Cisco and Aruba jump on next-gen wireless security

Cisco and Aruba jump on next-gen wireless security

Aruba Wireless Networks claims to have stolen a march on the rest of the market with support for the newly ratified 802.11i security standard, while Cisco Systems is reported to be preparing WLAN products with AES encryption, a key feature of 802.11i.

Both companies are taking their cue from the recent completion of 802.11i, a major step forward for the wireless industry, which has struggled to assure customers of adequate security. Vendors have introduced their own additional security measures, and the industry created the stopgap Wireless Protected Access (WPA) while awaiting 802.11i, but until last month there was no standardised way of ensuring sufficient protection for WLANs.

The standard is expected to fuel a boom in wireless networking in enterprises and government bodies.

"We've been waiting for this for the past three years, really," Ovum analyst, Graham Titterington, said. "It has got to help the industry in the long term."

The Wi-Fi Alliance will launch interoperability certification testing for 802.11i in September under the brand name WPA2, but Aruba said it is already in field trials with customers, and will begin beta testing in August. The company won't be able to claim 802.11i compliance until it completes testing, but promises it will be able to offer 802.11i before its rivals because of a centralized architecture.

While most WLAN equipment makers will implement the standard in each access point, Aruba will carry out all encryption in a centralised, software-programmable hardware engine, the company said.

"This provides investment protection to our customers as well as giving us a time-to-market advantage with new features such as 802.11i, since we don 't need to wait for our radio suppliers to release new drivers," Aruba chief technology officer, Merwyn Andrade, said.
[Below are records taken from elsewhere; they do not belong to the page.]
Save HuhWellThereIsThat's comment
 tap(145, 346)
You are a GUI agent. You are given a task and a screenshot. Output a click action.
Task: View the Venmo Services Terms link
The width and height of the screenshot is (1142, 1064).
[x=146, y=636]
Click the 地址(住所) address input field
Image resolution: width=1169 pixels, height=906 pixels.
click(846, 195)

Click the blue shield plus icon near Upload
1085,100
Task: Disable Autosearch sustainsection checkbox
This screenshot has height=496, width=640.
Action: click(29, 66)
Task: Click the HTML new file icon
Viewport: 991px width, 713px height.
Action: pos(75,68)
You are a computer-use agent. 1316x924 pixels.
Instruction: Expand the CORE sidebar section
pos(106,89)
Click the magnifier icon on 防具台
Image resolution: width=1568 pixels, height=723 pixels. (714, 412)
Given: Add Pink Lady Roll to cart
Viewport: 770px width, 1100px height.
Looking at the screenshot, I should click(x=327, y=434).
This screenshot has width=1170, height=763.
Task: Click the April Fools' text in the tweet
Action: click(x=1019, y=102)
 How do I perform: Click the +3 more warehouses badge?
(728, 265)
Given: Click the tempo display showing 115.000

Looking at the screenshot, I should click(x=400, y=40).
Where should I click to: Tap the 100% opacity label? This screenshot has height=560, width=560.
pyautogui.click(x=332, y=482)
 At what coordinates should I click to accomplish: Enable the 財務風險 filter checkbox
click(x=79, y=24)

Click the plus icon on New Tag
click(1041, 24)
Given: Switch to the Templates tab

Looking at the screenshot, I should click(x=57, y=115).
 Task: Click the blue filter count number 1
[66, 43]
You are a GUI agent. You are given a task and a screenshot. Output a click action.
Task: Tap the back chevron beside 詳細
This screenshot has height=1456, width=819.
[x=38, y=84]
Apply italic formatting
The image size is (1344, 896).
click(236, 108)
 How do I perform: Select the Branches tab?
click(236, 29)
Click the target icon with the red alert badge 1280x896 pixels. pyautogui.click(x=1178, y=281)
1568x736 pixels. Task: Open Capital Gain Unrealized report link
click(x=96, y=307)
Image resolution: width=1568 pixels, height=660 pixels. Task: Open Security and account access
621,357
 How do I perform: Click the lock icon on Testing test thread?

Centralisation sped up network performance and allowed companies to combine encryption with functions such as authentication and security policy enforcement, Aruba said. It also meanr that traffic stayed encrypted across the network until it reached the Aruba system, and that encryption keys did not need to be exchanged across the network or stored on access points.

"Serious concerns still exist regarding the exchange of encryption keys that are flying around corporate network, completely unprotected," Farpoint Group analyst, Craig Mathias, said.

Aruba's system won't be for everyone, however, Ovum's Titterington said.

Customers would have to decide whether it was necessary to use a dedicated engine for encryption and other security functions instead of simply upgrading access points.

"It would only make sense for installations that are quite large and quite centralized," he said.

One of the most important aspects of 802.11i is the Advanced Encryption Standard (AES), which uses an encryption algorithm developed in Belgium and chosen by the US government as the new Federal Information Processing Standard in 2001.

Wireless chip makers Atheros Communications and Broadcom have been shipping AES-enabled silicon since early 2003.

AES support would be a boon for large organisations that have standardised on gear from Cisco, a dominant force in the networking world. Cisco would not comment on unannounced products.

If Cisco has lagged on AES support somewhat, it might be due to some confusion in its overall approach to wireless security, Titterington said. "They've had a bit of a muddled stance," he said.